- [TASK OBJECTIVE]
Transcribe the data as written, minus images.

- [SUPPLIED ENTRIES]
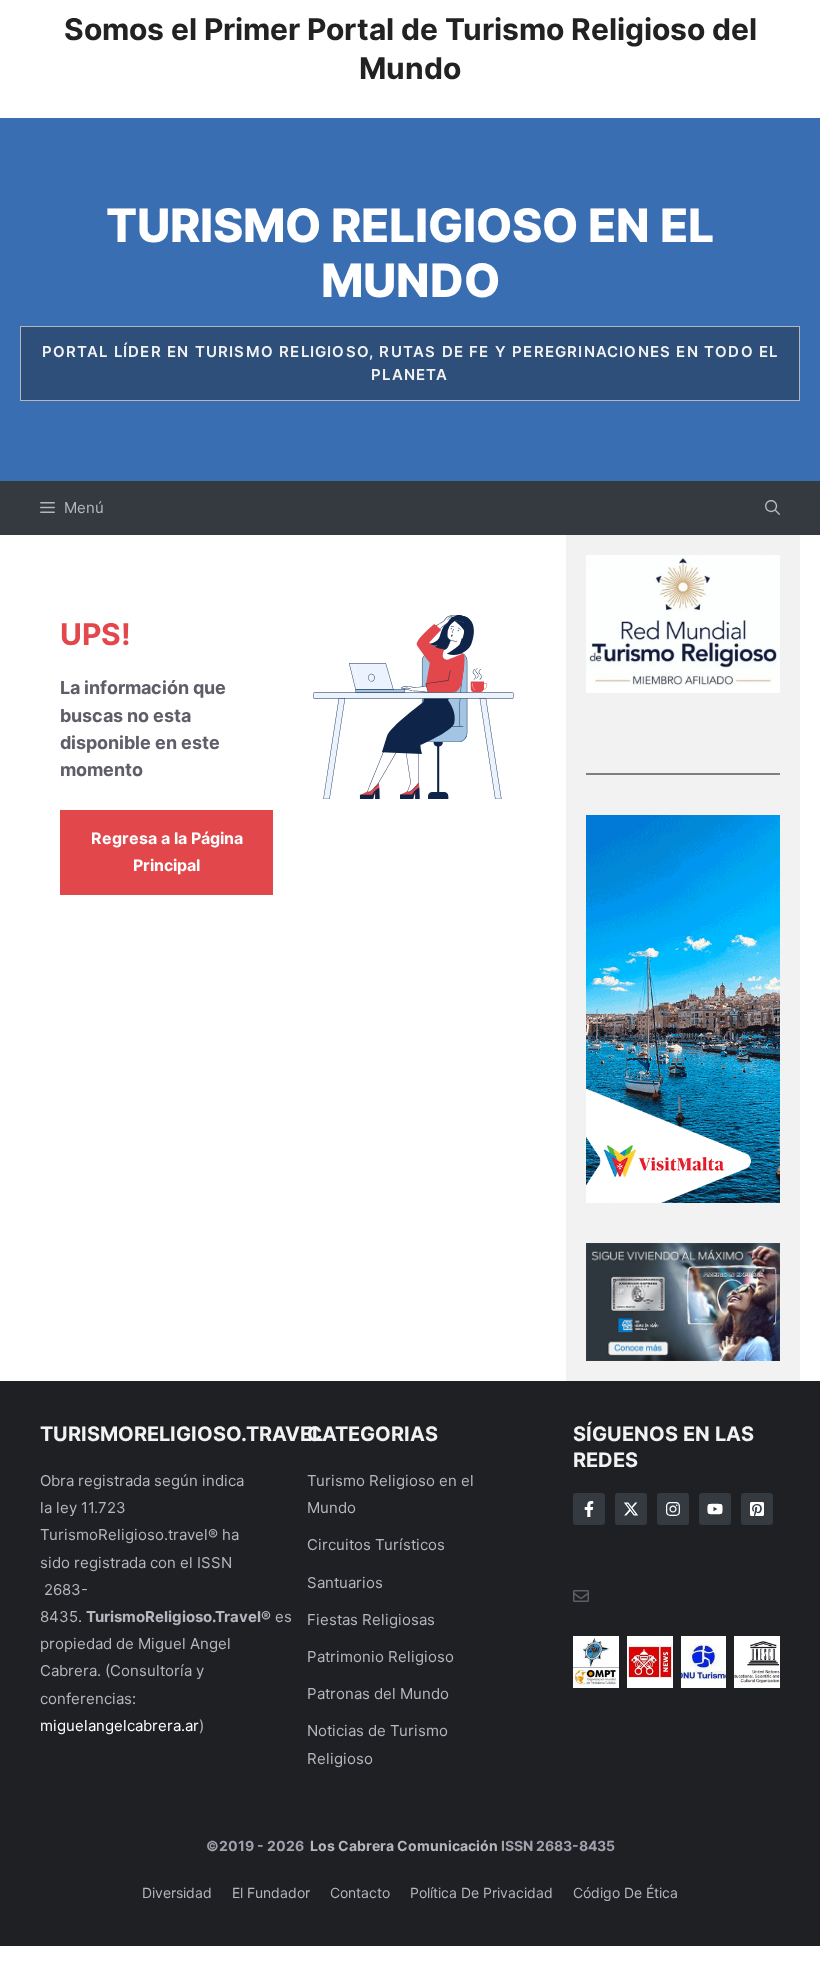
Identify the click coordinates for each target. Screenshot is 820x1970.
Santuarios (345, 1582)
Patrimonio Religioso (380, 1656)
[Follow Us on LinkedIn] (715, 1509)
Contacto (360, 1892)
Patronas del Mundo (378, 1693)
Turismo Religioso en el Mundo (410, 252)
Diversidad (177, 1892)
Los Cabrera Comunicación (402, 1845)
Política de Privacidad (481, 1892)
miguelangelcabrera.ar (119, 1725)
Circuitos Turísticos (376, 1544)
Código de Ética (625, 1892)
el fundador (271, 1892)
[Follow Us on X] (631, 1509)
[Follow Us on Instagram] (673, 1509)
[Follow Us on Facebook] (589, 1509)
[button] (772, 508)
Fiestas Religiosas (371, 1619)
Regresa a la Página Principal (167, 851)
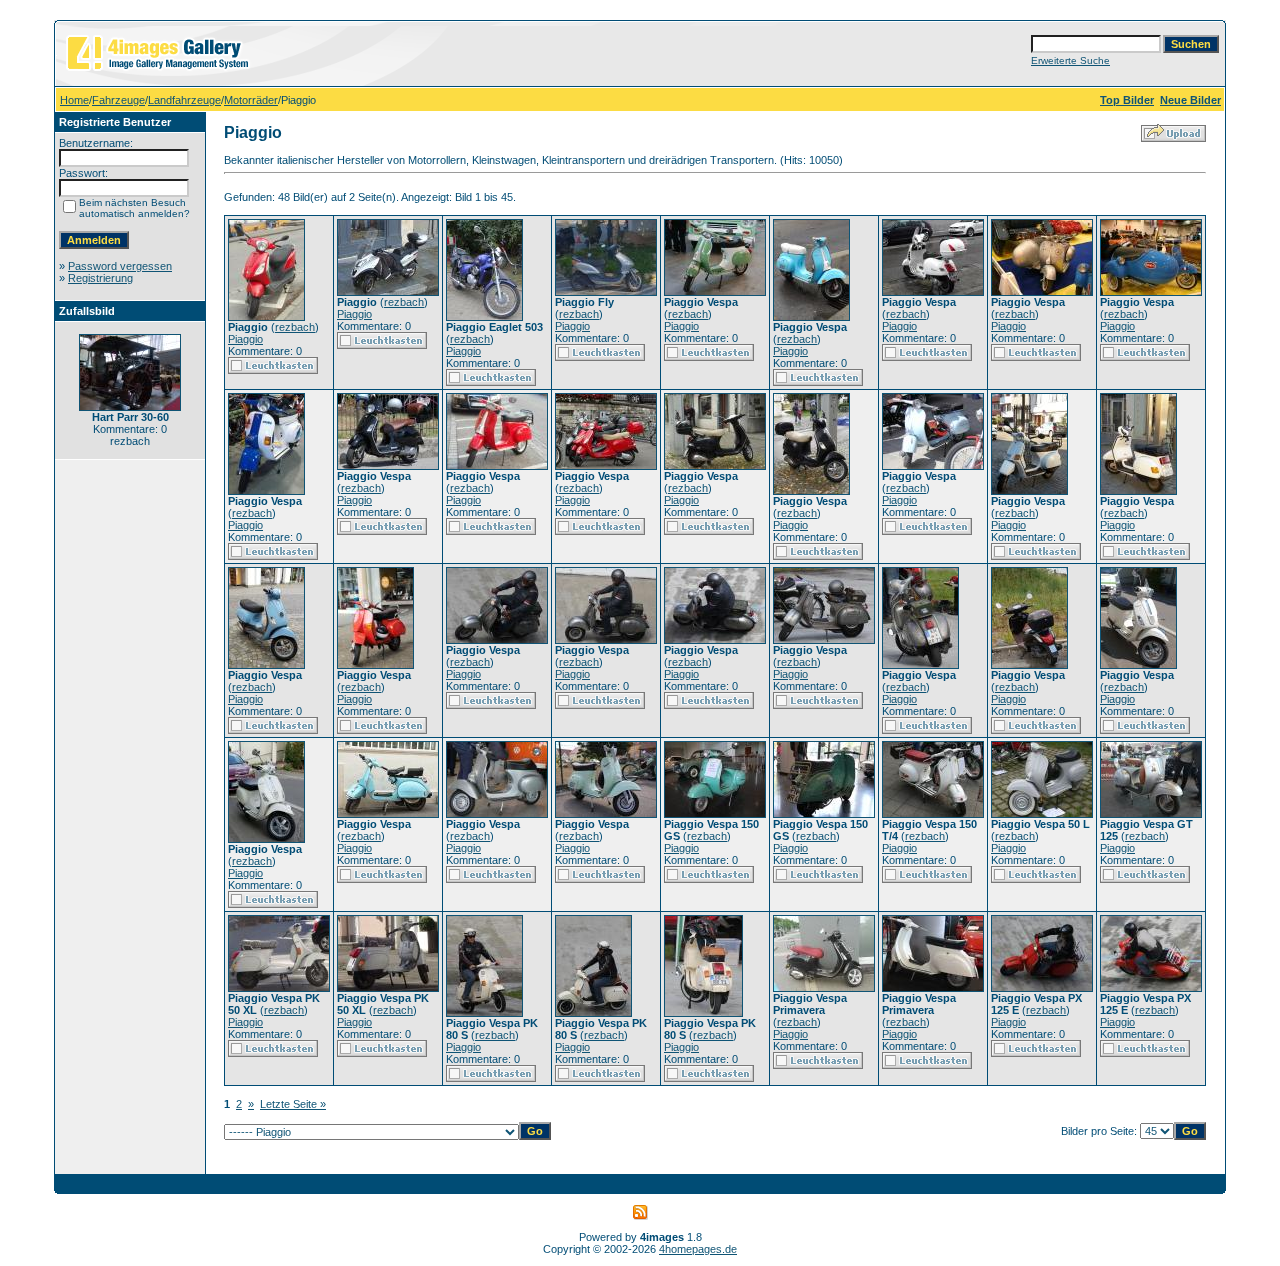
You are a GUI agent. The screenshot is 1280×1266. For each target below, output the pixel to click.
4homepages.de (698, 1249)
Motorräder (251, 100)
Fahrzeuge (118, 100)
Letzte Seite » (293, 1104)
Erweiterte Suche (1070, 60)
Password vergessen (120, 266)
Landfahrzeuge (184, 100)
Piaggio (245, 339)
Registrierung (100, 278)
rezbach (295, 327)
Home (74, 100)
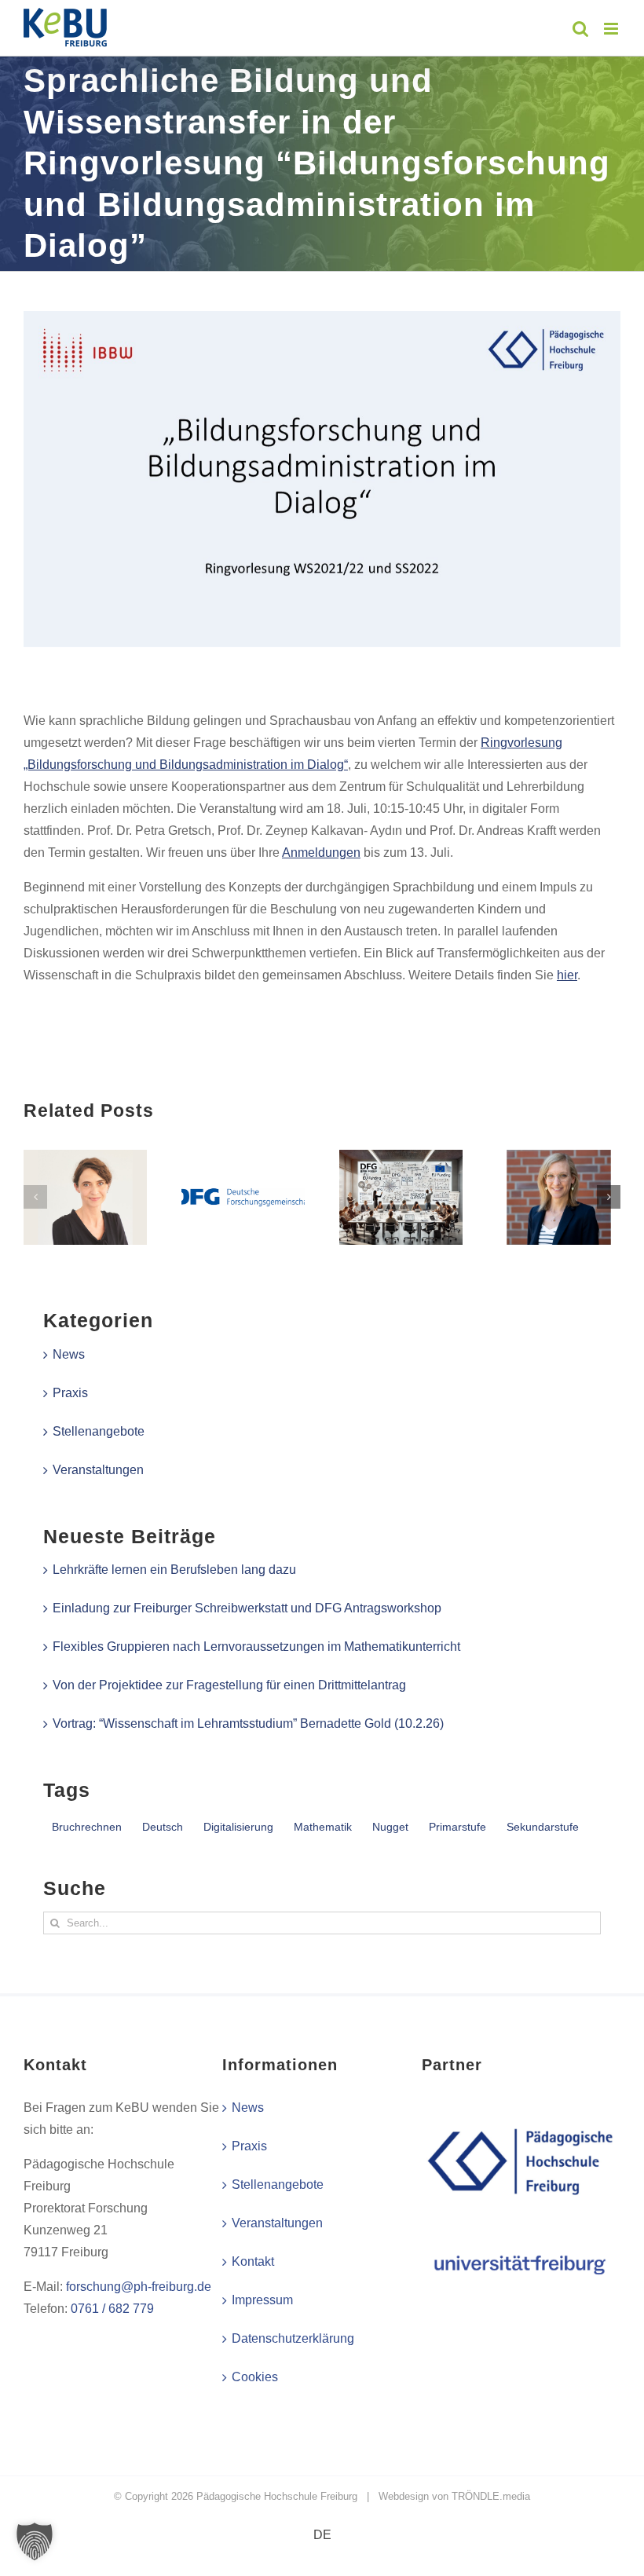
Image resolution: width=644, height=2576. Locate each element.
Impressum (262, 2300)
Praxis (70, 1393)
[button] (35, 1197)
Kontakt (253, 2261)
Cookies (255, 2377)
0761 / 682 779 (112, 2308)
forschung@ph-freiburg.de (138, 2286)
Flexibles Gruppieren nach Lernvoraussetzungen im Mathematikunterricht (256, 1646)
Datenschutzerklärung (293, 2338)
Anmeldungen (321, 852)
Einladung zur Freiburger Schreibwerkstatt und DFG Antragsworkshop (247, 1608)
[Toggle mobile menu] (612, 28)
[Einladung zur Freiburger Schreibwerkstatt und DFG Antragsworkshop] (243, 1156)
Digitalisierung (238, 1826)
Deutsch (162, 1826)
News (69, 1354)
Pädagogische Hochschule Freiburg (276, 2496)
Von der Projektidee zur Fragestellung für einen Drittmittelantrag (229, 1685)
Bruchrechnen (87, 1826)
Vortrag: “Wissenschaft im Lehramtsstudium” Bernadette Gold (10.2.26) (248, 1723)
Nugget (390, 1826)
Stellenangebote (99, 1431)
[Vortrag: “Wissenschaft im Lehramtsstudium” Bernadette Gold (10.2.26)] (558, 1156)
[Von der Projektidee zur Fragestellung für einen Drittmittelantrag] (401, 1156)
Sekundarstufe (543, 1826)
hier (567, 975)
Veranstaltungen (98, 1469)
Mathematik (323, 1826)
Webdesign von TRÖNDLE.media (454, 2496)
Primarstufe (457, 1826)
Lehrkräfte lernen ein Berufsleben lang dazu (174, 1569)
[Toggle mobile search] (580, 28)
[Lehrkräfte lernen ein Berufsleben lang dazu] (85, 1156)
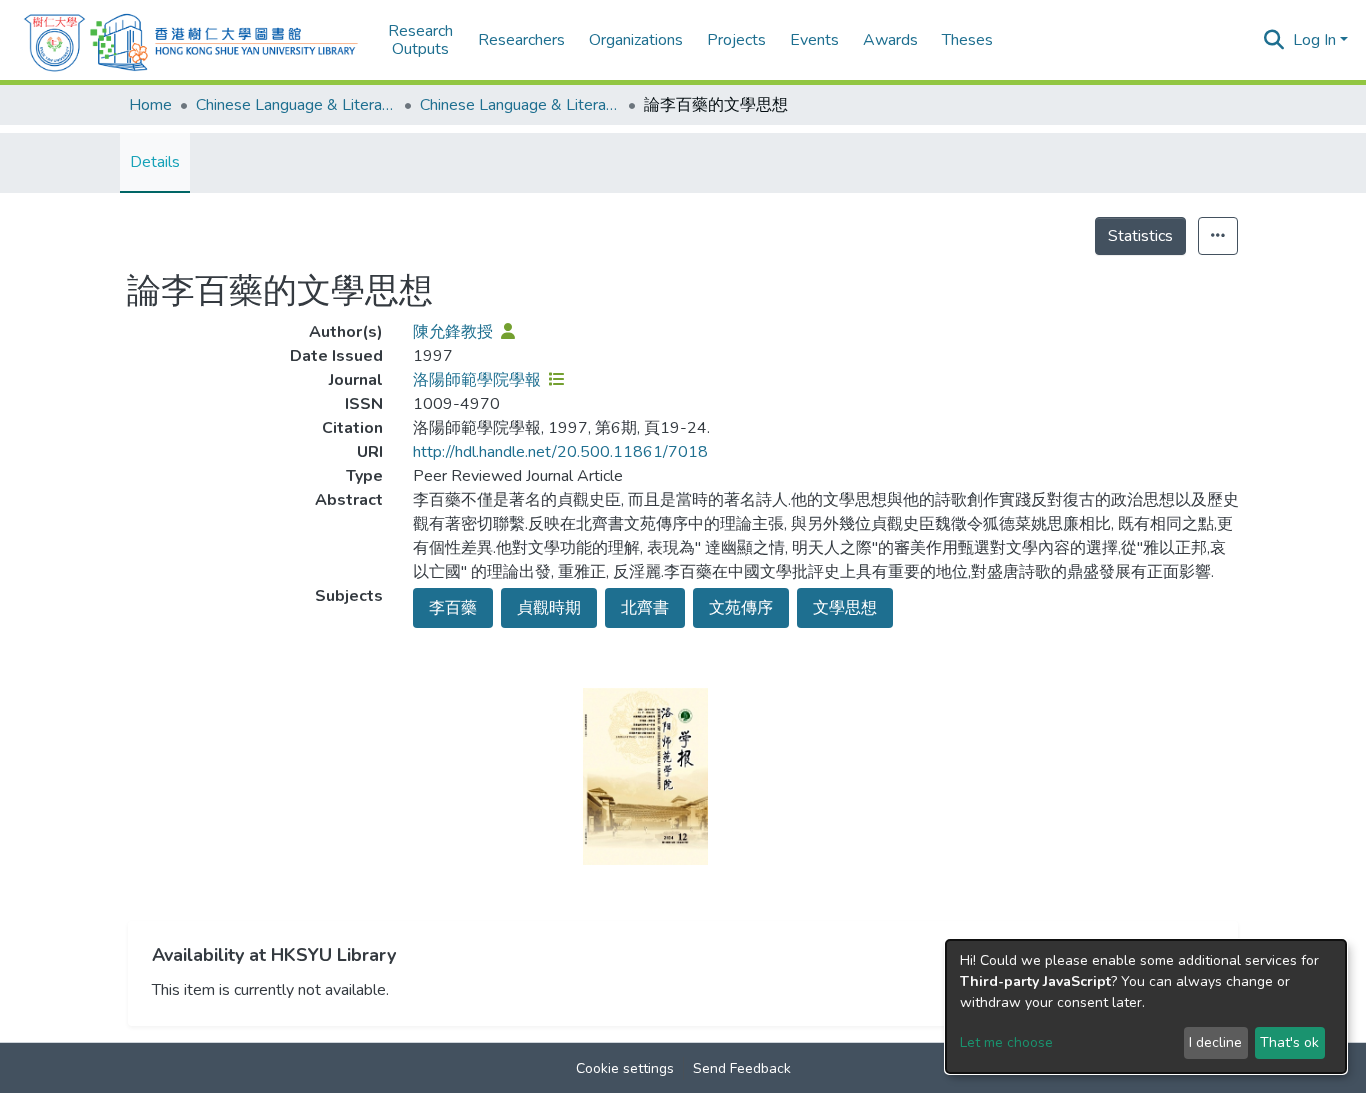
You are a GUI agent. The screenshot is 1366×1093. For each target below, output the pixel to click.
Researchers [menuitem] (521, 40)
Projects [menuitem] (736, 40)
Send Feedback (742, 1068)
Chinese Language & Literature (296, 105)
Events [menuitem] (814, 40)
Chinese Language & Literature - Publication (520, 105)
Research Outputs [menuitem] (420, 40)
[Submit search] (1274, 40)
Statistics (1140, 236)
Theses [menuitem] (967, 40)
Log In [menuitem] (1314, 40)
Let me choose (1006, 1042)
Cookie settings (625, 1068)
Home (150, 105)
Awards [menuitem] (890, 40)
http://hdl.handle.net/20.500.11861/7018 (560, 452)
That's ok (1289, 1042)
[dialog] (1146, 1006)
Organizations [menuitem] (636, 40)
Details (155, 162)
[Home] (191, 40)
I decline (1215, 1042)
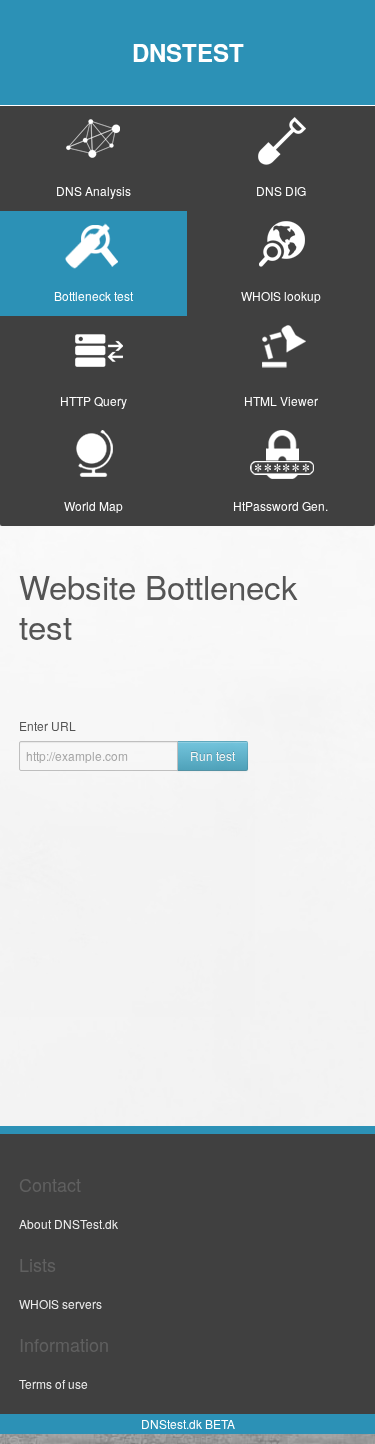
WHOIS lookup (281, 295)
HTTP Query (93, 400)
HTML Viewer (281, 400)
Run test (212, 755)
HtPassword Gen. (280, 505)
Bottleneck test (93, 295)
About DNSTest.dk (68, 1223)
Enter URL (47, 725)
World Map (93, 505)
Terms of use (53, 1383)
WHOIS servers (60, 1303)
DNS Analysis (93, 190)
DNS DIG (281, 190)
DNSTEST (188, 52)
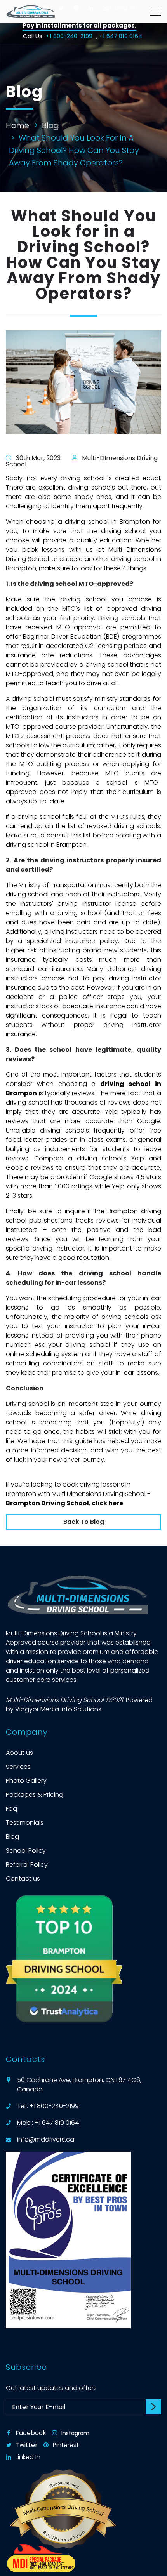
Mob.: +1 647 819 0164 (48, 2122)
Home (17, 125)
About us (19, 1752)
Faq (11, 1808)
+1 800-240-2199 (70, 36)
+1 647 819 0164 (120, 36)
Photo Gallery (26, 1780)
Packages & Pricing (34, 1794)
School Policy (26, 1850)
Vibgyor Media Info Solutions (58, 1709)
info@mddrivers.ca (45, 2139)
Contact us (23, 1878)
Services (18, 1766)
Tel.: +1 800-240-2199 (48, 2106)
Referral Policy (27, 1864)
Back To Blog (83, 1521)
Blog (50, 125)
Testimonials (24, 1822)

- [RESPONSE TO THIS TASK]
Identify the click coordinates for each target. Screenshot is 820x1970.
Santuarios (345, 1582)
Patrimonio Religioso (380, 1656)
[Follow Us on LinkedIn] (715, 1509)
Contacto (360, 1892)
Patronas del Mundo (378, 1693)
Turismo Religioso en el Mundo (410, 252)
Diversidad (177, 1892)
Los Cabrera Comunicación (402, 1845)
Política de Privacidad (481, 1892)
miguelangelcabrera.ar (119, 1725)
Circuitos Turísticos (376, 1544)
Código de Ética (625, 1892)
el fundador (271, 1892)
[Follow Us on X] (631, 1509)
[Follow Us on Instagram] (673, 1509)
[Follow Us on Facebook] (589, 1509)
[button] (772, 508)
Fiestas Religiosas (371, 1619)
Regresa a la Página Principal (167, 851)
You are a GUI agent. The screenshot is 1280×1266. For each target below, output the pixel to click.
4homepages.de (698, 1249)
Motorräder (251, 100)
Fahrzeuge (118, 100)
Letzte Seite » (293, 1104)
Erweiterte Suche (1070, 60)
Password vergessen (120, 266)
Landfahrzeuge (184, 100)
Piaggio (245, 339)
Registrierung (100, 278)
rezbach (295, 327)
Home (74, 100)
Image resolution: width=644, height=2576. Locate each element.
Impressum (262, 2300)
Praxis (70, 1393)
[button] (35, 1197)
Kontakt (253, 2261)
Cookies (255, 2377)
0761 / 682 779 (112, 2308)
forschung@ph-freiburg.de (138, 2286)
Flexibles Gruppieren nach Lernvoraussetzungen im Mathematikunterricht (256, 1646)
Datenschutzerklärung (293, 2338)
Anmeldungen (321, 852)
Einladung zur Freiburger Schreibwerkstatt und DFG Antragsworkshop (247, 1608)
[Toggle mobile menu] (612, 28)
[Einladung zur Freiburger Schreibwerkstatt und DFG Antragsworkshop] (243, 1156)
Digitalisierung (238, 1826)
Deutsch (162, 1826)
News (69, 1354)
Pädagogische Hochschule Freiburg (276, 2496)
Von der Projektidee zur Fragestellung für einen Drittmittelantrag (229, 1685)
Bruchrechnen (87, 1826)
Vortrag: “Wissenschaft im Lehramtsstudium” Bernadette Gold (10.2.26) (248, 1723)
Nugget (390, 1826)
Stellenangebote (99, 1431)
[Vortrag: “Wissenschaft im Lehramtsstudium” Bernadette Gold (10.2.26)] (558, 1156)
[Von der Projektidee zur Fragestellung für einen Drittmittelantrag] (401, 1156)
Sekundarstufe (543, 1826)
hier (567, 975)
Veranstaltungen (98, 1469)
Mathematik (323, 1826)
Webdesign von TRÖNDLE.media (454, 2496)
Primarstufe (457, 1826)
Lehrkräfte lernen ein Berufsleben lang dazu (174, 1569)
[Toggle mobile search] (580, 28)
[Lehrkräfte lernen ein Berufsleben lang dazu] (85, 1156)
You are a GUI agent. The screenshot is 1366×1093. For each target below, output the pixel to click.
Researchers [menuitem] (521, 40)
Projects [menuitem] (736, 40)
Send Feedback (742, 1068)
Chinese Language & Literature (296, 105)
Events [menuitem] (814, 40)
Chinese Language & Literature - Publication (520, 105)
Research Outputs [menuitem] (420, 40)
[Submit search] (1274, 40)
Statistics (1140, 236)
Theses [menuitem] (967, 40)
Log In [menuitem] (1314, 40)
Let me choose (1006, 1042)
Cookie settings (625, 1068)
Home (150, 105)
Awards [menuitem] (890, 40)
http://hdl.handle.net/20.500.11861/7018 (560, 452)
That's ok (1289, 1042)
[dialog] (1146, 1006)
Organizations [menuitem] (636, 40)
Details (155, 162)
[Home] (191, 40)
I decline (1215, 1042)
WHOIS lookup (281, 295)
HTTP Query (93, 400)
HTML Viewer (281, 400)
Run test (212, 755)
HtPassword Gen. (280, 505)
Bottleneck test (93, 295)
About DNSTest.dk (68, 1223)
Enter URL (47, 725)
World Map (93, 505)
Terms of use (53, 1383)
WHOIS servers (60, 1303)
DNS Analysis (93, 190)
DNS DIG (281, 190)
DNSTEST (188, 52)
Mob.: +1 647 819 0164 (48, 2122)
Home (17, 125)
About us (19, 1752)
Faq (11, 1808)
+1 800-240-2199 (70, 36)
+1 647 819 0164 (120, 36)
Photo Gallery (26, 1780)
Packages & Pricing (34, 1794)
School Policy (26, 1850)
Vibgyor Media Info Solutions (58, 1709)
info@mddrivers.ca (45, 2139)
Contact us (23, 1878)
Services (18, 1766)
Tel.: +1 800-240-2199 (48, 2106)
Referral Policy (27, 1864)
Back To Blog (83, 1521)
Blog (50, 125)
Testimonials (24, 1822)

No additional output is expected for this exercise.